Sunday, 16 September 2012

Treasures and family history

I have always treasured special things.  I still have several toys - played with constantly throughout my childhood.  The Noah's Ark that my father made me, the Barbie doll size wooden table and chairs that were given to me before I was five, the china dolls tea set brought for me by my Grandfather (the only present he purchased himself) and so many books that were loved and re-read over and over.

To these personal treasures I have now added some family possessions.  The tiepin my Gran wore when she was working in one of the banking houses in London and her wedding present tea set (in pride of place displayed in a kitchen dresser unit).  Pencils that belonged to my Grandfather.  The notebook my Mother brought with her first wages (with some of the original pages)  The Rosary given to my Great Grandfather in Flanders at the end of the Great War by one of the liberated people.  Each one of these things is a link to my family and our history.  

These are calculators. One is pre decimal and  adds and subtracts in pounds, shillings and pence.  The other is a decimal calculator in the same style.
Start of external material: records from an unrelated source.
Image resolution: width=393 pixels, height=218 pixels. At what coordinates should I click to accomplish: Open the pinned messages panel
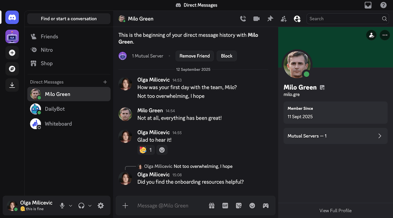point(270,19)
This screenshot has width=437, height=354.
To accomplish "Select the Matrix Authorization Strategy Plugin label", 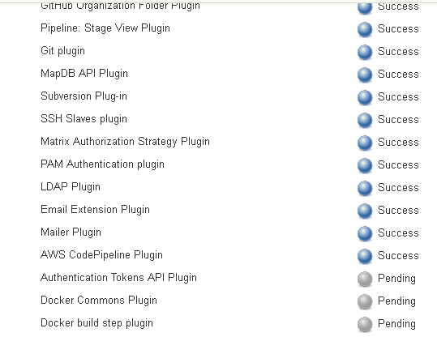I will pyautogui.click(x=125, y=142).
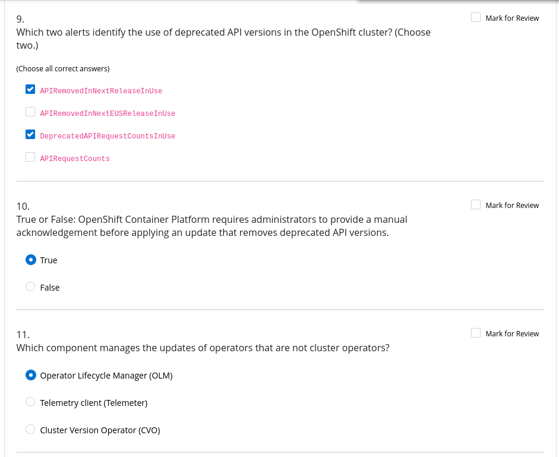Click the APIRemovedInNextReleaseInUse answer label text

pos(101,91)
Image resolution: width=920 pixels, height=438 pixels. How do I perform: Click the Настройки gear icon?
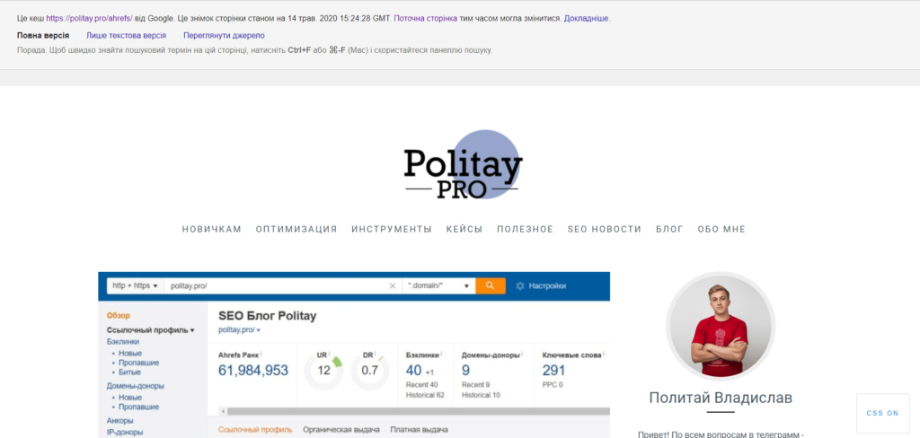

 Recently my Mother shared some of her collection of delights - with her memories of why they should be treasured.  With much of it Mothers recollections were essential to know each piece's true worth.  A cherry stone with 'the worlds smallest elephant' inside it. This had been carved from the cherry stone and has a carved stopper to prevent the elephant getting lost - this came from the Ideal Home Exhibition during the 1950's. 

Teeny tiny elephant carved from a cherry stone,

 A pair of frogs purchased in Bournemouth also in the 50's from BRANKSOME CERAMICS, these she told me were the only thing that She and my Dad could afford although what they wanted was everything in the showroom. 

 A small heart shaped pendant that my elder brother and I had save our pocket money for and got for her from Woolworth's - over forty five years ago.  

There were items that had belonged to my Great Grandmother, circa 1900,   These included a small clear topped metal tin, an enamelled floral bracelet and a beautiful mother of pearl sewing kit case made in the shape of an egg.

 Something else that I am now proud to say I own is my mother's Civil Defence badge from the fifties.

Something that might have been thrown away unknowingly was a small pink plasticy looking elephant that had once been part of a necklace (given to my Mother by her Grandmother).